**Records provided**:
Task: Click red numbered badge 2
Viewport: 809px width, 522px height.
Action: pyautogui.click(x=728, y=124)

* * *

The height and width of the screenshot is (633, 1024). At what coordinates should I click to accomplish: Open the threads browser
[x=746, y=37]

**Description of the task**:
Arrange every entry line from the one containing "Task: Click red numbered badge 2" down to the one containing "Action: pyautogui.click(x=728, y=124)" as a Markdown table, leaving out blank lines. Use the columns Row and Line.

**Exercise response**:
| Row | Line |
|---|---|
| 1 | Task: Click red numbered badge 2 |
| 2 | Viewport: 809px width, 522px height. |
| 3 | Action: pyautogui.click(x=728, y=124) |